La COG 2023-2027 est une COG qui pour la petite enfance marque un tournant. Ambitieuse, généreuse sont les adjectifs les plus souvent employés pour la qualifier. Le directeur général de la Cnaf détaille ici les engagements pris et les mesures les plus importantes qui en découlent et précise la façon dont les caf vont s’organiser pour la déployer. Un avant-goût des lettres circulaires qui devraient être publiées cet automne.


Les Pros de la petite Enfance : La COG, après une longue préparation et négociation avec les services de l’Etat, a été signée le 11 juillet dernier. Elle avait été auparavant adoptée par le CA de la Cnaf à une très large majorité. C’est une satisfaction pour vous ?
Nicolas Grivel : C’est une grande satisfaction pour la Cnaf, son conseil d’administration et les 35 000 salariés de la branche Famille, car cette COG définit un cap clair et ambitieux pour les cinq prochaines années autour de deux enjeux majeurs.
Le premier, c’est de revenir à une meilleure qualité de service largement attendue par nos allocataires. Nous devons parvenir à être plus accessibles, et à répondre plus rapidement et mieux à leurs sollicitations au quotidien. Les Caf feront ainsi de l’amélioration des délais de traitement et de la qualité des droits une priorité pour résorber les difficultés connues ces dernières années.
Le second, c’est de mettre en œuvre des projets porteurs de progrès pour tous. Solidarité à la source, déconjugalisation de l’allocation adulte handicapé, lutte contre les violences conjugales, et bien sûr le service public de la petite enfance ! La liste des projets programmés pour ces cinq prochaines années place résolument les Caf au cœur des politiques familiales et sociales.

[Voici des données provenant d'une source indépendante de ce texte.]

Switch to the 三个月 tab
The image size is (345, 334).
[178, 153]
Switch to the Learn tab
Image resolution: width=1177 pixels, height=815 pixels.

La COG assortit ces ambitions de moyens inédits, avec un renfort de près de 650 emplois et une croissance soutenue de notre fonds national d’action sociale, qui progressera de + 6% par an. Dans le contexte budgétaire contraint que nous connaissons, c’est bien sûr une marque de confiance forte envers notre institution.
Si l’on se concentre sur les engagements petite enfance de la COG. En quoi vous semblent-ils significatifs et en phase avec les obligations du futur service public de la petite enfance ?
La COG 2023-2027 est particulièrement ambitieuse sur ce sujet, en lien avec la création du SPPE.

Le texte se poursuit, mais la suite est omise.